Originally Posted By Duffy:
Sure, but first tell us what CG stands for



CG I beleive is Center of Gravity.

Referring to the question, well in my opinion, a weapon w/ a lighter barrel such as my Colt Gov't Carbine has a good "balanced" feel, where when I'm reloading (cheekweld - w/ weapon on target), it isn't muzzle heavy-causing my front sight to drop. This is an ideal CG. My Krieger HBAR barreled 16" upper was a tack-driver, but was very front heavy, and much more effort was exerted in keeping the same "weapon on target reloading drill". Some SEAL's in Panama were teaching us drills where we fine tuned fast reloading, maintaining cheek weld and sight picture, while the other hand was grabbing a mag, re-loading, and sending the bolt home...then continued "busting them" We were using M16 A2's w/ irons and M4's w/ Aimpoints.

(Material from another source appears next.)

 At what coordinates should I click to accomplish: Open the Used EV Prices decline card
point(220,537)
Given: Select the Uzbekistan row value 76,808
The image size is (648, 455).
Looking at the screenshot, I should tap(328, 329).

You hear about "CG" a lot w/ aircraft, where "CG shifts" such as too much aft or forward weight of CG will affect aircraft performance, like having to use a lot more runway before lifting off/rotate.

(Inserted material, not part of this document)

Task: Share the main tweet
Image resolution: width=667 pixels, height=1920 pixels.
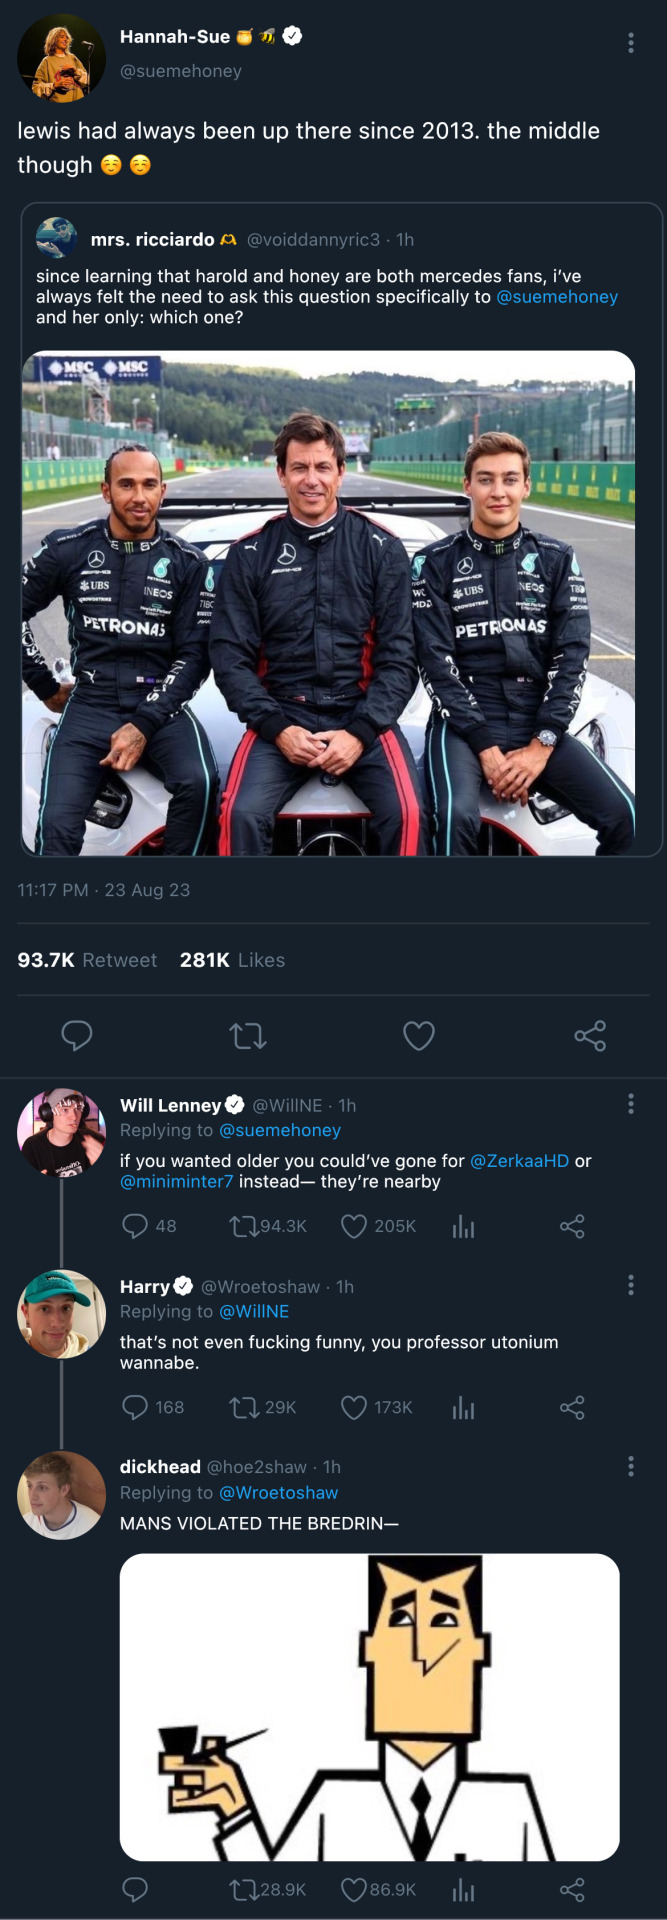Action: (590, 1035)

Link Posted: 5/3/2004 8:20:49 PM EDT
[Last Edit: 5/3/2004 8:34:50 PM EDT by 123whisper]
So you want theory?

Well, you want the CoG to be far enough forward to where the rifle isn't too whippy. However, this would change as the overal rifle weight increase do to accesories, stock choices, optics, etc. A heavier rifle would probably be ok with the CoG further back than a lighter rifle. Barrel length also plays a part here too. So not only is where the CoG is located, but also how much rotational intertia the system has.

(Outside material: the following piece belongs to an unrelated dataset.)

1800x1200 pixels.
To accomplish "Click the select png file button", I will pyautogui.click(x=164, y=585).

Is that good enough theory for you?

In other words, it has to swing a certain way and it has to sit a certain way. More importantly than how it swings is how it STARTS to swing. Does the rifle want to roll? Should I move my support hand?

So you can't just move some stuff around and have the rifle handle well. You can help, but the bottom line is that some combination are just too heavy or too poorly balanced to work *juuussst riiiggghhhtttt* Said Goldie Locks

*edit* I type(and think) like an idiot when I am really tired.
Link Posted: 5/3/2004 9:03:56 PM EDT
sorry, I meant center of gravity (CG)
Link Posted: 5/3/2004 9:12:21 PM EDT
So I guess the thing to do is to try the reloading drill with different accessory configurations, or even throw a few ounces of dead weight on either end to exagerate the effects of a CG too far forward, or rearward...
Link Posted: 5/4/2004 5:32:44 AM EDT
I find the rifle handles best for me when it balances right behind the barrel nut.
Link Posted: 5/4/2004 5:43:33 AM EDT

Originally Posted By Bartholomew_Roberts:
I find the rifle handles best for me when it balances right behind the barrel nut.



I agree with Bartholomew. To me, if it balances in the right around the bbl nut, that means the weight is evenly distributed across the whole rifle.